Pinterest Tests the Ad Waters With New Promoted Pins
Pinterest's latest monetization effort is good news for retailers. "There is definite potential for promoted pins to be successful," said Chelsey Binkley, social engagement coordinator at Engauge. "For retail and fashion brands that already use the platform to drive discovery to their products and e-commerce sites, this will make for a great extension of their Pinterest efforts."
Sep 21, 2013 5:00 AM PT
Pinterest on Thursday announced that it would begin experimenting with promoting certain pins from a select group of businesses.
The announcement came via a blog post from CEO Ben Silbermann, who hastened to assure the site's users that this move would not be a descent into ad madness.
"I know some of you may be thinking, 'Oh great ... here come the banner ads,'" he wrote, "but we're determined to not let that happen."
To that end, Silbermann promised that the ads will be "tasteful," with "no flashy banners or pop-up ads."
The ads will also be transparent, and viewers will always be informed when they are viewing paid promotions, he promised.
The ads will be relevant as well -- that is, they will be marketing products the viewer actually is interested in -- and will be improved upon feedback, too.
Pinterest is now rolling out just a few promotions in search results and category feeds, he said -- but no company is paying for any placement yet.
"We want to see how things go and, more than anything, hear what you think," Silbermann concluded.
A Pinterest spokesperson was not immediately available to provide further details.
Good News for Retailers
Even with its slow approach and restrictions for advertisers, the announcement is good news for retailers.
"There is definite potential for promoted pins to be successful, especially for businesses looking to showcase their wares," Chelsey Binkley, social engagement coordinator at Engauge, told the E-Commerce Times.
"For retail and fashion brands that already use the platform to drive discovery to their products and e-commerce sites, this will make for a great extension of their Pinterest efforts," Binkley added.
Certainly demand will be strong on the part of retailers, who have been paying attention to Pinterest users' propensity to shop, Christopher Penn, vice president of marketing technology at SHIFT Communications, told the E-Commerce Times.
"According to research firm Edison Research, 27 percent of Pinterest users have made a purchase based on a pin they've seen," Penn said. "If Pinterest can work sponsored pins into relevant pinboards in an appropriate way that doesn't alienate users, they're going to be quite successful at their advertising program."
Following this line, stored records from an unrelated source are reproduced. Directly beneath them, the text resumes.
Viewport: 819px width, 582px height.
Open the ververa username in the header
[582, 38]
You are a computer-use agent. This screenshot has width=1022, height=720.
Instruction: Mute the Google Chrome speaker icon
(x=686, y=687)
'The Risk of Significant Backlash'
Not everyone foresees smooth sailing for Pinterest's monetization plans, however.
The site has no advertising to speak of at the moment, "so it's going to be a bit of a shock to users when they first start seeing promoted pins," noted Keith Trivitt, director of marketing and communications at MediaWhiz, for example.
Another challenge "is the risk that advertising poses to Pinterest's carefully cultivated network and image as a user-friendly platform," Trivitt pointed out.
"While advertising has many benefits to both brands and consumers, any time you place ads on a site or social network that has largely built up its user base around the fact that it is ad-free, you run the risk of significant backlash," he explained.
All that said, however, Pinterest's slow approach should go far to address these concerns, he continued.
"By starting with promoted pins in search results, rather than dropping ads or advertiser messaging directly into a user's feed, Pinterest in working to ensure that its community comes to trust its advertising efforts as a means of building and monetizing Pinterest," Trivitt said.
It also helps that Twitter and Facebook plowed the road ahead for Pinterest, said Chia-Lin Simmons, vice president of marketing and content at Harman International.
"Twitter and Facebook opened the way to native advertising and promoted content in their service, and Pinterest is following suit, so I think there will be little backlash from consumers," Simmons told the E-Commerce Times.
In fact, in many ways, there is more risk to Twitter and Facebook with native advertising, she suggested.
"Consumers use Pinterest to capture interest, and often from an e-commerce perspective, they are using Pinterest boards to bookmark 'aspirational' purchases," she explained.
Consider a consumer who is using Pinterest to post what she would like one day in her would-be living room, Simmons suggested. Having promotional pins from Crate and Barrel or Design Within Reach would not necessarily be an affront.